What you are asked to do
The entire listing below is to be transcribed without a single slip.

Dataset records

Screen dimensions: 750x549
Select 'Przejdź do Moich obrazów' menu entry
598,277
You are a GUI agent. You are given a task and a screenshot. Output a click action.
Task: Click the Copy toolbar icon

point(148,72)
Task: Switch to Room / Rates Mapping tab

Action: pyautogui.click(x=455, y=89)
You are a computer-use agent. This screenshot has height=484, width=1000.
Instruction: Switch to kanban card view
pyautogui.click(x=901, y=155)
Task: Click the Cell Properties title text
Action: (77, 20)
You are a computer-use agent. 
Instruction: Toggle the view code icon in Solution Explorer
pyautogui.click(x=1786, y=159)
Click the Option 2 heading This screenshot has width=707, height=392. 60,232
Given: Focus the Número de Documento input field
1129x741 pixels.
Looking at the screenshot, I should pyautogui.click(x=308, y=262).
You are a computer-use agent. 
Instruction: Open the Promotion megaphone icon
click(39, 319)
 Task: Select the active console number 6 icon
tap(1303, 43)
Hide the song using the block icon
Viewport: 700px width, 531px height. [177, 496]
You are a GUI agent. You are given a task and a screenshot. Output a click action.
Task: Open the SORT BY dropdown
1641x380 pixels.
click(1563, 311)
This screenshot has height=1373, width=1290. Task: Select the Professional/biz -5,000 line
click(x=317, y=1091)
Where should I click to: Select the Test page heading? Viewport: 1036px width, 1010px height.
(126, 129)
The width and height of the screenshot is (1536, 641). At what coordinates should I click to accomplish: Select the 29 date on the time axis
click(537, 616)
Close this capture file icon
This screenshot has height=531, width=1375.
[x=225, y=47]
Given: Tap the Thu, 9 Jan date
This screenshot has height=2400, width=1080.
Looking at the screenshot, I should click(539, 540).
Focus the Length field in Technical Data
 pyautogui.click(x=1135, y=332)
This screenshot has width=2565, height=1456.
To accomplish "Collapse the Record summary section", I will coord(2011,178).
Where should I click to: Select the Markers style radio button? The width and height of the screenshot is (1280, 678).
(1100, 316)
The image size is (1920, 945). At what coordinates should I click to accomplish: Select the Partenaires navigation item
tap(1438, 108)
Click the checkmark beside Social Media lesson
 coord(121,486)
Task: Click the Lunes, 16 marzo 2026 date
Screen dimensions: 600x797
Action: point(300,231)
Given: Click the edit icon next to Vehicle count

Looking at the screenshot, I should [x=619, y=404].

Response area
Screen dimensions: 750x549
Select 'Przejdź do Moich obrazów' menu entry
598,277
You are a GUI agent. You are given a task and a screenshot. Output a click action.
Task: Click the Copy toolbar icon

point(148,72)
Task: Switch to Room / Rates Mapping tab

Action: pyautogui.click(x=455, y=89)
You are a computer-use agent. This screenshot has height=484, width=1000.
Instruction: Switch to kanban card view
pyautogui.click(x=901, y=155)
Task: Click the Cell Properties title text
Action: (77, 20)
You are a computer-use agent. 
Instruction: Toggle the view code icon in Solution Explorer
pyautogui.click(x=1786, y=159)
Click the Option 2 heading This screenshot has width=707, height=392. 60,232
Given: Focus the Número de Documento input field
1129x741 pixels.
Looking at the screenshot, I should pyautogui.click(x=308, y=262).
You are a computer-use agent. 
Instruction: Open the Promotion megaphone icon
click(39, 319)
 Task: Select the active console number 6 icon
tap(1303, 43)
Hide the song using the block icon
Viewport: 700px width, 531px height. [177, 496]
You are a GUI agent. You are given a task and a screenshot. Output a click action.
Task: Open the SORT BY dropdown
1641x380 pixels.
click(1563, 311)
This screenshot has height=1373, width=1290. Task: Select the Professional/biz -5,000 line
click(x=317, y=1091)
Where should I click to: Select the Test page heading? Viewport: 1036px width, 1010px height.
(126, 129)
The width and height of the screenshot is (1536, 641). At what coordinates should I click to accomplish: Select the 29 date on the time axis
click(537, 616)
Close this capture file icon
This screenshot has height=531, width=1375.
[x=225, y=47]
Given: Tap the Thu, 9 Jan date
This screenshot has height=2400, width=1080.
Looking at the screenshot, I should click(539, 540).
Focus the Length field in Technical Data
 pyautogui.click(x=1135, y=332)
This screenshot has width=2565, height=1456.
To accomplish "Collapse the Record summary section", I will coord(2011,178).
Where should I click to: Select the Markers style radio button? The width and height of the screenshot is (1280, 678).
(1100, 316)
The image size is (1920, 945). At what coordinates should I click to accomplish: Select the Partenaires navigation item
tap(1438, 108)
Click the checkmark beside Social Media lesson
 coord(121,486)
Task: Click the Lunes, 16 marzo 2026 date
Screen dimensions: 600x797
Action: point(300,231)
Given: Click the edit icon next to Vehicle count

Looking at the screenshot, I should [x=619, y=404].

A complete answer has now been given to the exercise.